[PATCH] distinct aggregates within a window function WIP

From: Krasiyan Andreev <krasiyan(at)gmail(dot)com>
To: pgsql-hackers(at)postgresql(dot)org
Subject: [PATCH] distinct aggregates within a window function WIP
Date: 2020-01-13 09:17:02
Message-ID: CAN1Pwonf4waD+PWkEFK8ANLua8fPjZ4DmV+hixO62+LiR8gwaA@mail.gmail.com
Views: Raw Message | Whole Thread | Download mbox | Resend email
Thread:
Lists: pgsql-hackers

Hi hackers,

I want to propose to you an old patch for Postgres 11, off-site developed
by Oliver Ford,
but I have permission from him to publish it and to continue it's
development,
that allow distinct aggregates, like select sum(distinct nums) within a
window function.

I have rebased it for current git master branch and have made necessary
changes to it to work with Postgres 13devel.
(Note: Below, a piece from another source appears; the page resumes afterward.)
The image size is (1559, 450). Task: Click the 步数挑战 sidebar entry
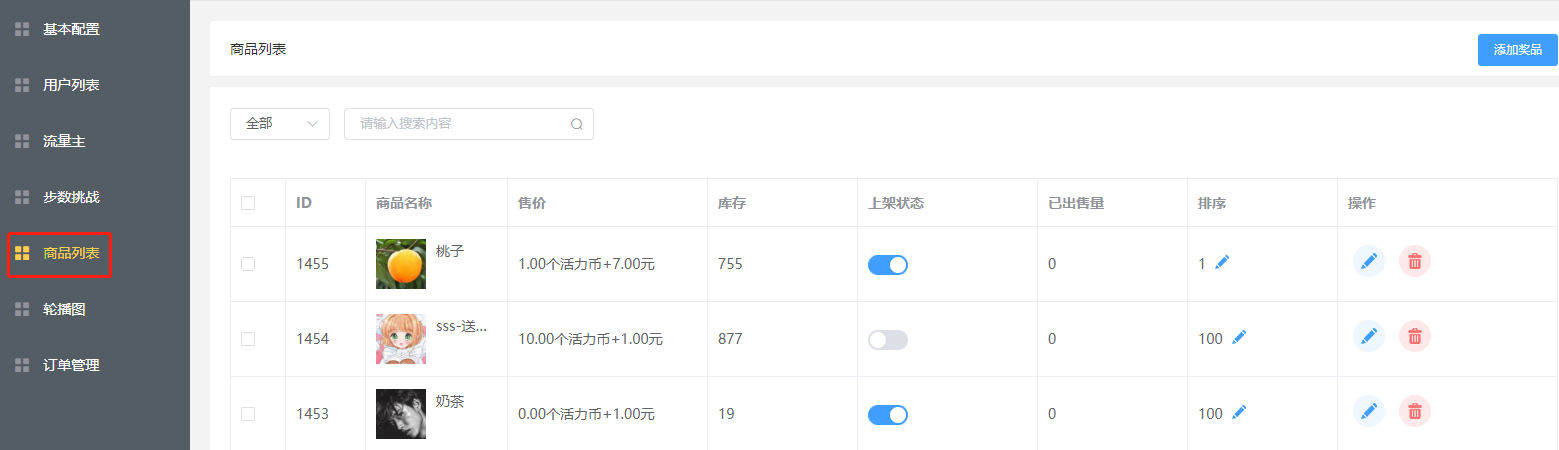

It's a WIP, because it doesn't have tests yet (I will add them later) and
also, it works for a int, float, and numeric types,
but probably distinct check can be rewritten for possible performance
improvement,
with storing the distinct elements in a hash table which should give a
performance improvement.

If you find the implementation of patch acceptable from committers
perspective,
I will answer to all yours design and review notes and will try to go ahead
with it,
also, I will add this patch to the March commit fest.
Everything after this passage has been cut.